Toyoda is also the current chairman of the Japan Automobile Manufacturers Association, whose members include Daihatsu, Fuji Heavy Industries (Subaru), Hino, Honda, Isuzu, Kawasaki, Mazda, Mitsubishi, Nissan, Suzuki, Toyota, UD Trucks and Yamaha.
For Nissan Motor Company, it was chief operating officer Toshiyuki Shiga who delivered a speech, as company chairman and CEO Carlos Ghosn is French-Lebanese. He said: "We Japanese carmakers are constantly creating innovation in the global market. Our efforts are not limited to green technologies such as EV and HEV, but also involve safety technologies. We are addressing two big challenges simultaneously: zero emissions, driven by electric vehicles or fuel-cell vehicles, and zero fatalities, driven by autonomous cars."
Honda Motor Company chairman Fumihiko Ike, meanwhile, asked these questions: "What if there's a robot that can perform tasks in places that cannot be accessed by people? What if there were a car that runs on renewable energy and emits only water? What if there were a car that never gets into an accident even if something happens to the driver? By deploying original technologies and innovation, Honda will realize such what-ifs. The future direction of automotive innovation is toward the further integration of intelligence...Technology must serve people. Technology must not harm people. In order to secure the sustainability of society, we must continue seeking for new technologies and innovation."
Mazda Motor Corporation CEO and president Masamichi Kogai, for his part, said: "Some say that young people here in Japan have lost interest in cars. This could be true overseas as well. Maybe it is because our public transportation system here is so good. I think another reason may be that we are not making cars that these young people want. As Japanese automakers, how can we make the world a better place? I want to do it with great cars. Cars that are fun to drive. Cars that people want to drive. Cars that will make their owners happy. In doing so, we will further advance Japanese manufacturing, and export it to the rest of the world."
Mitsubishi Motors Corporation president Osamu Masuki added: "Speaking on behalf of Japan’s automakers, I promise you all that we will continue to communicate and pass on our faith and conviction in the strength of monozukuri, as well as in always putting the customer first. We will continue to use the strength of monozukuri in training and educating local suppliers, in creating job opportunities, in nurturing local automobile industries, and in contributing to making the countries we operate in more prosperous. I ask you all to look forward to great things from the Japanese auto industry in the near future."
Monozukuri is the Japanese way of "making things."
Toyoda ended the forum with this story:
"The March 2011 Japan earthquake was a calamity for the entire nation. Approximately 70,000 pine trees once stood in the coastal area of Rikuzentakata City in Iwate Prefecture. The disaster destroyed almost all of those trees. But one of those trees miraculously survived. People began to entrust recovery from the disaster and their hopes for the future to that lone surviving pine tree, which came to be known as the pine tree of hope. Symbolic of this hope, 14 companies of the Japan Automobile Manufacturers Association combined their skills in the art of metalworking, which represents one of the fundamentals of carmaking, to reproduce this pine tree of hope."

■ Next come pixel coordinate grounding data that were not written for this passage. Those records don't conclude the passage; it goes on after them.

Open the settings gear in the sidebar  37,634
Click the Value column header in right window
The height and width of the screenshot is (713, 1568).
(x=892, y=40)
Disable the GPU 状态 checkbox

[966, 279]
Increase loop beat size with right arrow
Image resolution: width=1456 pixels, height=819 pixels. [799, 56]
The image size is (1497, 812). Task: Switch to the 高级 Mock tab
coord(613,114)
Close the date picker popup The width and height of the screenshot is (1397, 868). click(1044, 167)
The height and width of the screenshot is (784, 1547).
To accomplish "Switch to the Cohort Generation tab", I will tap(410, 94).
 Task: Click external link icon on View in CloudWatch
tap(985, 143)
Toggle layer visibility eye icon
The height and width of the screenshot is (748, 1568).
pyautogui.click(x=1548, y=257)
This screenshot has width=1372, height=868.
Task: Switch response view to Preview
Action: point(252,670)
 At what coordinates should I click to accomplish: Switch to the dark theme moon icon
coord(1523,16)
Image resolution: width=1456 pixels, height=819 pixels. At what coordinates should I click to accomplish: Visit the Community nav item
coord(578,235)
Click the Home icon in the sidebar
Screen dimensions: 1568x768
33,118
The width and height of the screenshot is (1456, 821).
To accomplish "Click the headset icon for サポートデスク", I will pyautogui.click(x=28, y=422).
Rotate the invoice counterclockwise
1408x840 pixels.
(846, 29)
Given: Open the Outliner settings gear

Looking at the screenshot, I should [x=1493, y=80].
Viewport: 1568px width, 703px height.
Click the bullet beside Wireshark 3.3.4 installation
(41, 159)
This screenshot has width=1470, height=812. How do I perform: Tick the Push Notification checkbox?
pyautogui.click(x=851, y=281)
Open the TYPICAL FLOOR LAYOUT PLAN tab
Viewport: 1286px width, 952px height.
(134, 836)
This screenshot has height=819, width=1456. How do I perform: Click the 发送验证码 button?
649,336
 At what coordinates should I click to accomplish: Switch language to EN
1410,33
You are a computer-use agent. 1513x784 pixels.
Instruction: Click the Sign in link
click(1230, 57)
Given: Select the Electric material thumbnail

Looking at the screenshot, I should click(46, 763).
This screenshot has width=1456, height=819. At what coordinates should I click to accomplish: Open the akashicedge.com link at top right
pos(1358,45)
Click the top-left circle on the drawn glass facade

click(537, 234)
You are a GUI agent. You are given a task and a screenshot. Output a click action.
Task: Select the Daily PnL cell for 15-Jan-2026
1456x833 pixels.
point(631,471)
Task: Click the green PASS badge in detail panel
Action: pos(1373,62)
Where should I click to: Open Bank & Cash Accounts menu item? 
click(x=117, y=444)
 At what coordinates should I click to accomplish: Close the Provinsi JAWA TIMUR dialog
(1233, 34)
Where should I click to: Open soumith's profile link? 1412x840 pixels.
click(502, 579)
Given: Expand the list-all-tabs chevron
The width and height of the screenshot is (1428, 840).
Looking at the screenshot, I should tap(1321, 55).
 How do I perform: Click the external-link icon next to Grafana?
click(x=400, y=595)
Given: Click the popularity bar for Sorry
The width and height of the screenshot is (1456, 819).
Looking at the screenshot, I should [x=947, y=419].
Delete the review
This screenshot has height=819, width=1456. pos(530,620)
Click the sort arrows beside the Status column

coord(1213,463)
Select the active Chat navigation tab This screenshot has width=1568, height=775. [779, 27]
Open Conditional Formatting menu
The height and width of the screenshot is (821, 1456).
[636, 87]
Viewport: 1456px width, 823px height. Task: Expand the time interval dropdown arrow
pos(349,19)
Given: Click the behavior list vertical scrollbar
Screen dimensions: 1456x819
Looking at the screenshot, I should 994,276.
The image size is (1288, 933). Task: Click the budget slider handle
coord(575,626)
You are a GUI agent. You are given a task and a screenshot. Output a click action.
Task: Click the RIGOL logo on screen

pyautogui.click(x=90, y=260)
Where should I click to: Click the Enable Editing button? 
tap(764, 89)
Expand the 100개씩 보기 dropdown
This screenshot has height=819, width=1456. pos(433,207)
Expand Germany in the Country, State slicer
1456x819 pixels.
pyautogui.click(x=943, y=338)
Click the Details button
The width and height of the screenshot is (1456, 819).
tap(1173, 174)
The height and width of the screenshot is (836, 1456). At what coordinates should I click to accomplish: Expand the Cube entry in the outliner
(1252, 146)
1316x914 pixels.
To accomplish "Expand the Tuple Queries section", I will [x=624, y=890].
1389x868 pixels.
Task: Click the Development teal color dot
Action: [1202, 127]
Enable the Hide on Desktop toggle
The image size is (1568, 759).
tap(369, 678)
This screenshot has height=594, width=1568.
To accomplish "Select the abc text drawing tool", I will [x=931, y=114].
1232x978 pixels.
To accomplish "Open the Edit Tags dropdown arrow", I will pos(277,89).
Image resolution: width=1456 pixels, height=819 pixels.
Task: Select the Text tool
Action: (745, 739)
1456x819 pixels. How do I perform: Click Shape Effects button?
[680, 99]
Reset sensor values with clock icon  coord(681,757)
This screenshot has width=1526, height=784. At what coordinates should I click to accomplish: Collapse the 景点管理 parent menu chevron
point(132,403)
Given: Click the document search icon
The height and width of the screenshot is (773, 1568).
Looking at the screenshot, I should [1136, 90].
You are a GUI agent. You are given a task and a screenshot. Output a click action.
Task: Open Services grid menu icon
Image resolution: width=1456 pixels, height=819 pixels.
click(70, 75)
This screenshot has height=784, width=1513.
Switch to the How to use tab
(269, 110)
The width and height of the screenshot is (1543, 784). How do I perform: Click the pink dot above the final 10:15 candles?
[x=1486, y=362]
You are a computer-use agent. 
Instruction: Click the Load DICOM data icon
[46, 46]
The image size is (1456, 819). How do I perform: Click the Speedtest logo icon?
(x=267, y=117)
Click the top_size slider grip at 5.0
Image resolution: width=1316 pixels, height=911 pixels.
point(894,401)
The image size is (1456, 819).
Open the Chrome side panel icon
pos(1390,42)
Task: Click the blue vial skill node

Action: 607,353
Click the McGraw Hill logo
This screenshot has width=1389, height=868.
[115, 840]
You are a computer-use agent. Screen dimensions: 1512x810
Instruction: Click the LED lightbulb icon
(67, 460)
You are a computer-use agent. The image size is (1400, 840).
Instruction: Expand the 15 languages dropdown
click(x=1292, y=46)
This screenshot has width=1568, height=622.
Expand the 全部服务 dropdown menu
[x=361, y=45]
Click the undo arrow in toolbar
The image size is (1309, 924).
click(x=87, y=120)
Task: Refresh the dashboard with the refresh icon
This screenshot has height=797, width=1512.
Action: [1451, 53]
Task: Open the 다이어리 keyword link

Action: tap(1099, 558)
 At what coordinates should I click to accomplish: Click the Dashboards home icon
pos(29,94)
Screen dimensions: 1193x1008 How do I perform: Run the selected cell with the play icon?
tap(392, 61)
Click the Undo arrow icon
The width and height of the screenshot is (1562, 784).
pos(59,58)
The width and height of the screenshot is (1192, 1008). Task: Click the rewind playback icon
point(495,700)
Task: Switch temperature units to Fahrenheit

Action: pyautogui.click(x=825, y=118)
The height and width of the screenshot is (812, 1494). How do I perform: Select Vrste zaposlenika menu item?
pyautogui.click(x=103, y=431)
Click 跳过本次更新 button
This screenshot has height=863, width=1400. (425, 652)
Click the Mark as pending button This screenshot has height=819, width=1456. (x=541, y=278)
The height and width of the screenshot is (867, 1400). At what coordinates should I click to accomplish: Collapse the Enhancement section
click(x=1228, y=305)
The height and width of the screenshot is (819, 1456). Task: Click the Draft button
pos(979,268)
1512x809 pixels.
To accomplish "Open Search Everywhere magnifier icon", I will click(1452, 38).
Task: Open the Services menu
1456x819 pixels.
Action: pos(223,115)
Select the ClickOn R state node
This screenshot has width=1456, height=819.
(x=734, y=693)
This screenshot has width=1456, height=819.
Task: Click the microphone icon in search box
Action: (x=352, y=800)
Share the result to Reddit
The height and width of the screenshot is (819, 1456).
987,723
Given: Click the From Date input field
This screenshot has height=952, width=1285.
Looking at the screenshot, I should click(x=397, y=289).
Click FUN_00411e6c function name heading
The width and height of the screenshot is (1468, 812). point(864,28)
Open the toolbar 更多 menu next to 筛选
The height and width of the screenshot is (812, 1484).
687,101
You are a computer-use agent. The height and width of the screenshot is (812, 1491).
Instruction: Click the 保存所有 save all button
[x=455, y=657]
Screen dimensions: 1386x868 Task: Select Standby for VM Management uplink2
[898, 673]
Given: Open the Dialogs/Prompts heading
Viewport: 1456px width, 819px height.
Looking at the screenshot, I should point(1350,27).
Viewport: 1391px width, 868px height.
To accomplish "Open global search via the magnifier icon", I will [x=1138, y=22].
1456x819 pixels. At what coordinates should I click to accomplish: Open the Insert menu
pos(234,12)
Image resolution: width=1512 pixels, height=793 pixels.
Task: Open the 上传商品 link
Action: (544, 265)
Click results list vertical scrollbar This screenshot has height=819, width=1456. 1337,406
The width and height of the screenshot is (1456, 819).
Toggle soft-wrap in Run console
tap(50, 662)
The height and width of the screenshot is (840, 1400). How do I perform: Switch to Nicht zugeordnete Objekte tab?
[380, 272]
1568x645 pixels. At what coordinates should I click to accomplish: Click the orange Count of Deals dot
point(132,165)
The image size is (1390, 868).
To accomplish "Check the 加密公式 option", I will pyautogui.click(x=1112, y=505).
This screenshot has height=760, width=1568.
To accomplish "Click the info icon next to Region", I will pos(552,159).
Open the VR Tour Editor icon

This pine tree, Toyoda stressed, is "the pine tree of hope for Japan's automobile industry."
He further explained: Craftsmanship is a basic part of the Japanese automobile industry, and marrying craftsmanship with technology will give rise to innovations that will pioneer the future...And through making cars, we strongly want to make commitments throughout the world in the future."
So, the Chinese can, for now, revel in their bloated car market and glitzy motor shows. The Japanese will simply roll their sleeves and quietly work to keep their leadership status in automotive innovation. If you ask us, Japan is still the country to beat when it comes to car manufacturing--the United States of America included.